Sharp wit lay beneath the gleaming façade, and Page repurposed her beauty as the movies began to explore more adult themes. Buñuel deployed her as Belle de Jour’s Madame Anais, the brunette brothelkeeper who shares a moment of Sapphic tension with Deneuve’s blonde fantasy figure: “Buñuel had asked me to kiss her on the mouth without warning her. I told her that if she slapped me, I would slap her back.”
For the no less mischievous Wilder, Page was Gabrielle Valladon, the pistol-packing Belgian fished from the Thames to give Robert Stephens’ Sherlock the runaround. Less fortunate was a model Loch Ness Monster that sank during production: “[Wilder] didn’t seem to worry too much,” Page told The New York Times. “He was more concerned to go over and comfort the man who had made it and who was upset about its disappearing.”
Thereafter Page grew only more adventurous. She was fierce as a theatre director – declaiming “I want my dream! I want my grief!” – in Brother Carl (1971), a Bergman-inspired curio shot in Stockholm by Susan Sontag; and as a widowed nymphomaniac in Bertrand Blier’s gurgling comedy Buffet froid (1979). Bold stage work lay behind this new versatility, as did growing self-awareness: “I have no consistency in my ideas, I know all my faults, and they make me laugh.”
She was born Geneviève Anne Marguerite Bronjean on December 13, 1927 to art collector Jacques Bronjean and his wife Germaine (née Lipman), a couple who moved in exclusive Parisian circles; her godfather was Christian Dior, Jacques’ partner in a gallery. “[Dior] had no money at the time,” Page remembered. “He had lunch every other day at home and played the piano with my mother in my room... I took refuge in the bathroom to learn my lessons.”

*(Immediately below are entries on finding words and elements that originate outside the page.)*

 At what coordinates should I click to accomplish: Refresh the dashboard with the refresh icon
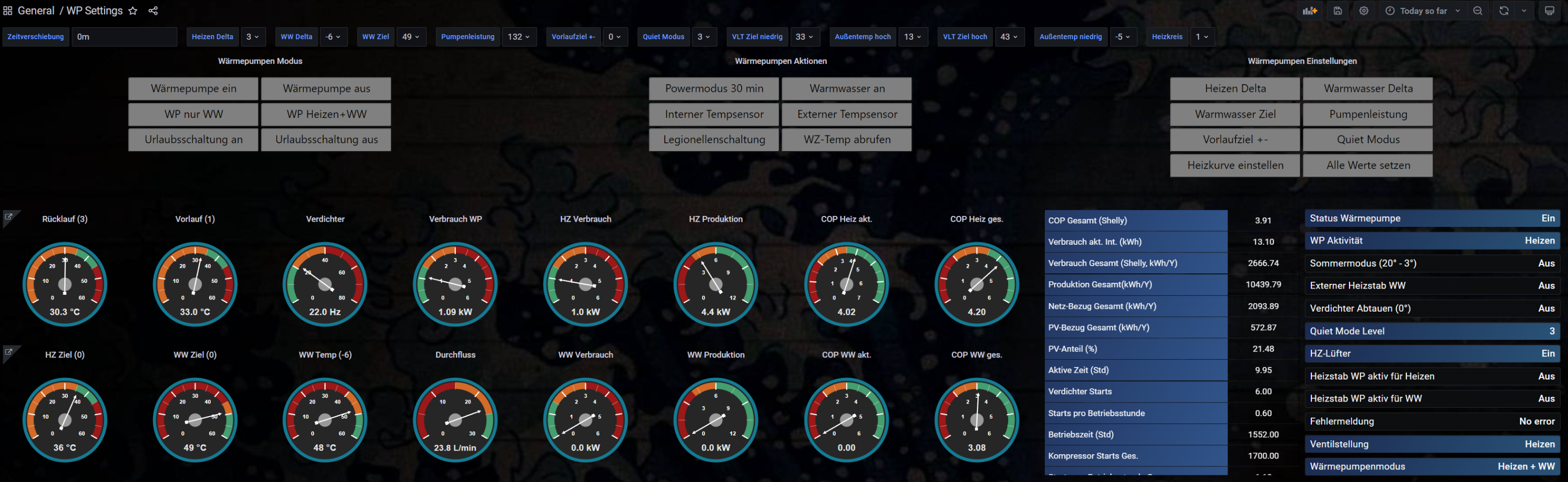pyautogui.click(x=1504, y=11)
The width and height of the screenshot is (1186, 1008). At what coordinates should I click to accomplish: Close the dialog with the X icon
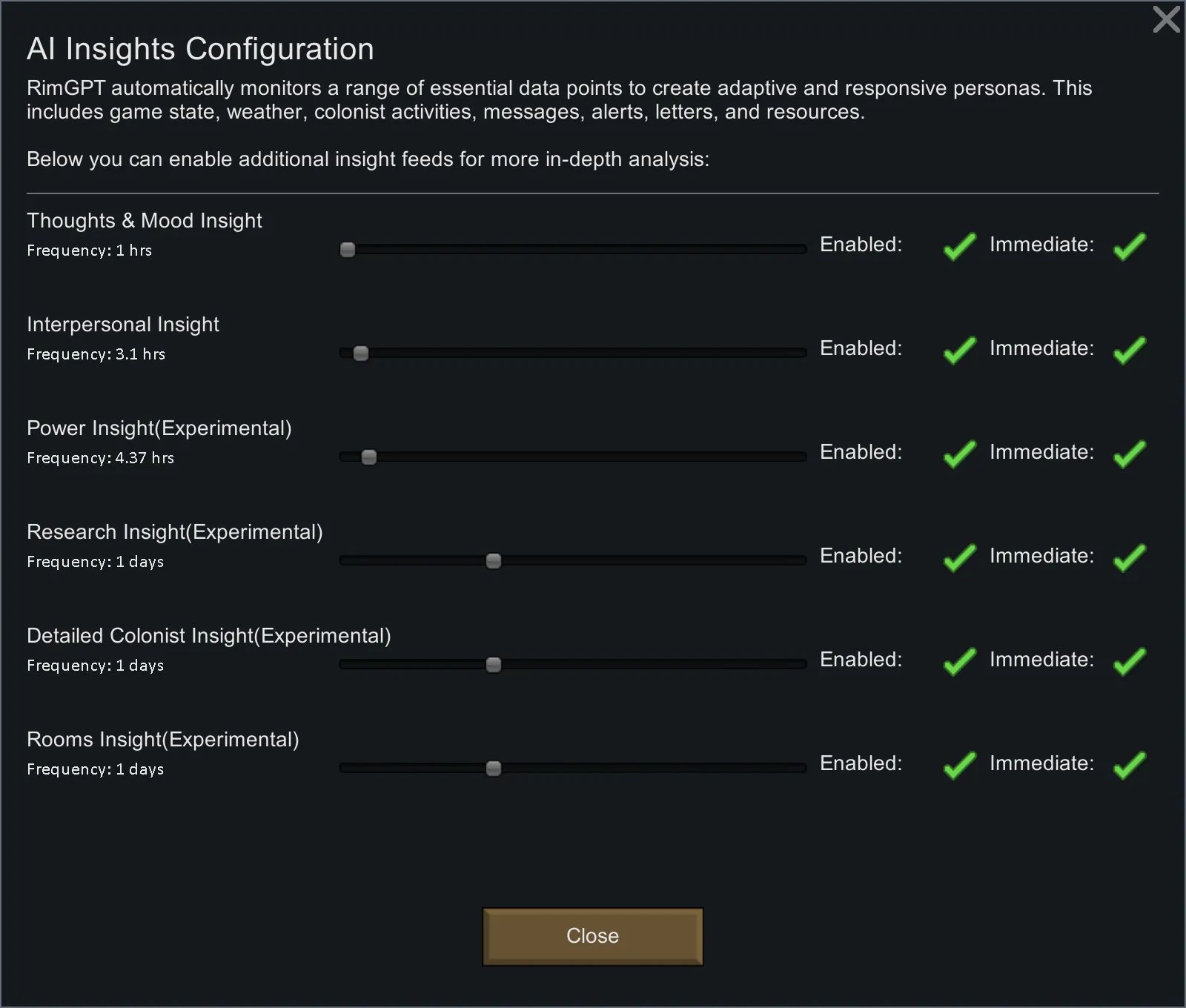(x=1166, y=19)
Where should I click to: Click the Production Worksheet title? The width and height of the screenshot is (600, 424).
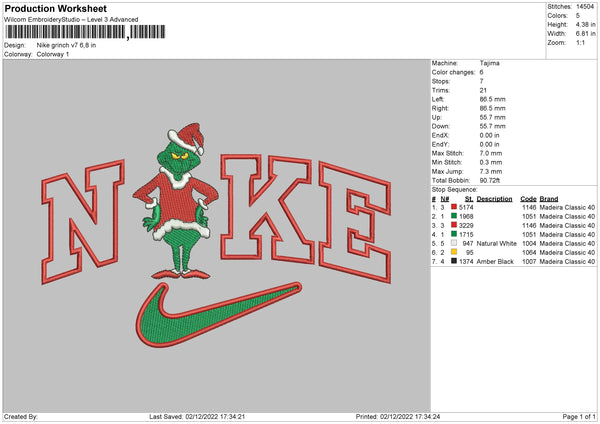pyautogui.click(x=55, y=8)
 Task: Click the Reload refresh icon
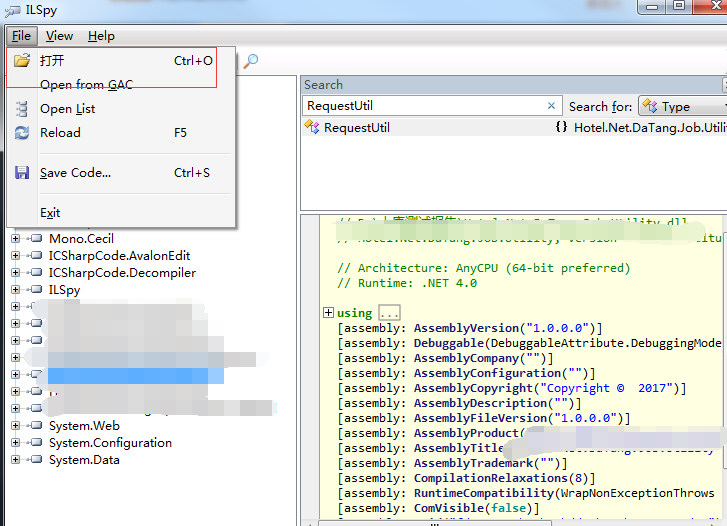pyautogui.click(x=22, y=133)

Aged twelve, she was handed a stack of Voltaire plays by her father, who insisted “if she can’t read Voltaire, she can’t read anyone”. These lessons stuck. After studying at the École du Louvre and the Paris Conservatoire, Page emerged on stage in Jean-Louis Barrault’s 1943 abridgement of Paul Claudel’s verse epic The Satin Slipper, before becoming associated with the Théâtre National Populaire.
She made her film debut in the thriller Pas de pitié pour les femmes (No Pity for Women, 1950), but a bigger impression in Christian-Jaque’s Fanfan la tulipe (1952), where – as Madame de Pompadour – she bestowed the titular flower on Gérard Philipe’s swashbuckling hero after he rescues her from bandits.

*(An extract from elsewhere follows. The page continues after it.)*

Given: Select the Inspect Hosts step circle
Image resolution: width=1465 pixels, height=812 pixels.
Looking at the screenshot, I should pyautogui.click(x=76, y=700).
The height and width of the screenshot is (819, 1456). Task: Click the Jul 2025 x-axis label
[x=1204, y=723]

Despite her cinematic travels, she remained close to France, where she’d made her home with businessman Jean-Claude Bujard, whom she married in 1959. Sporadic screen appearances followed: in Robert Altman’s Beyond Therapy (1987), Jean-Marc Barr’s Dogme drama Lovers (1999), and the movieland comedy Rien que du bonheur (2003), her final film role.
By then, however, she was established as a doyenne of the Parisian stage, her reputation secured by a 1976 production of Hedda Gabler. She won a critics’ prize in the title role of the 1980 adaptation of Fassbinder’s The Bitter Tears of Petra von Kant; was Molière-nominated in 1996 as Madame Alexandra in Anouilh’s The Lark; and in 2011, aged 83, she played Agrippina in Racine’s Britannicus at the Figeac Theatre Festival, her final stage role.

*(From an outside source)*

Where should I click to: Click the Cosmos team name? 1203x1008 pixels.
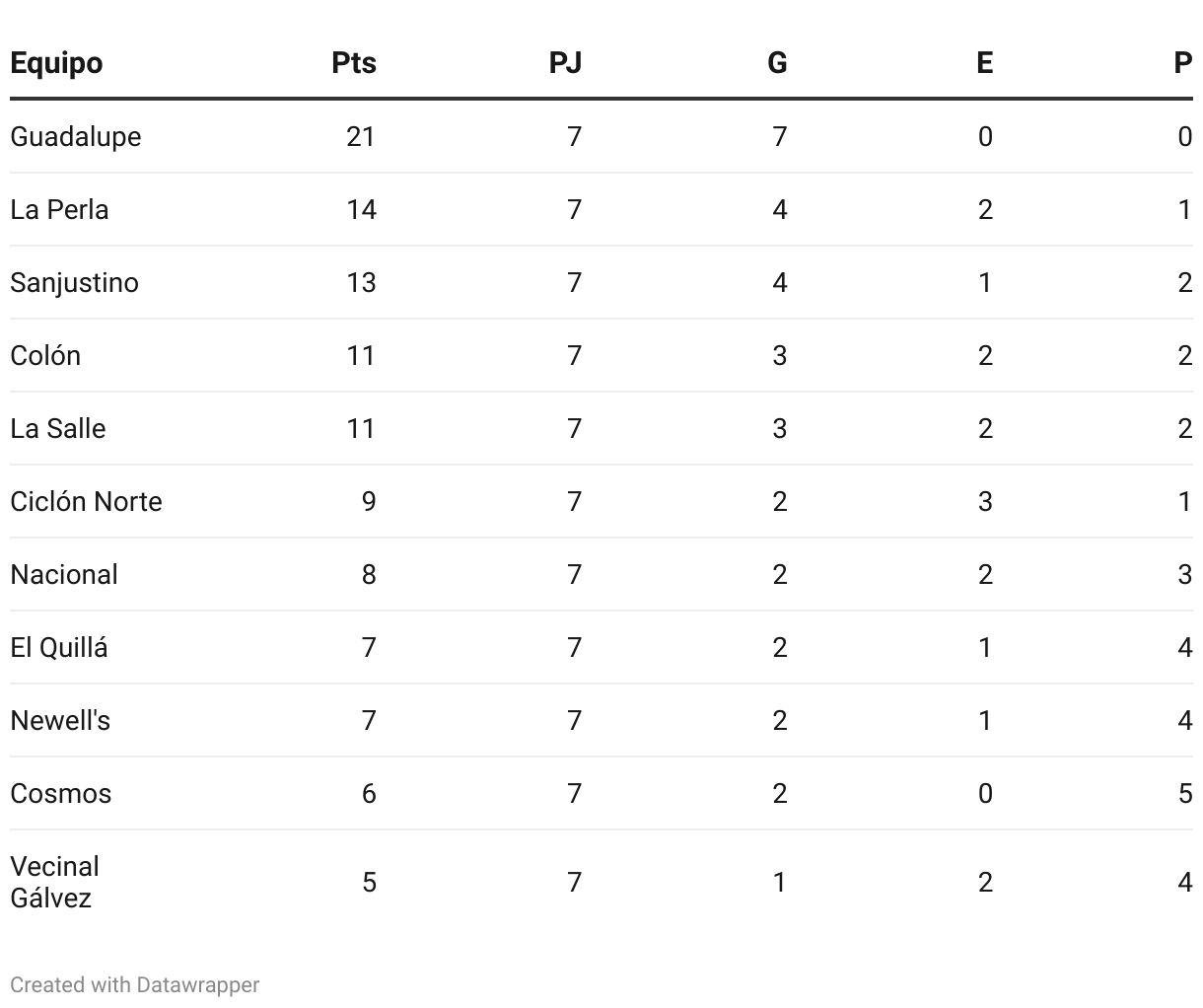pos(61,793)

Bujard died one month later; during a melancholy 2013 interview, Page confessed she was “not used to talking anymore” before quoting the poet Clément Marot: “I am no longer what I was, and I will never be able to be. My beautiful springtime and summer have jumped out the window.”
She is survived by her two children with Bujard, Thomas and Adélaïde.
Geneviève Page, born December 13, 1927, died February 14, 2025.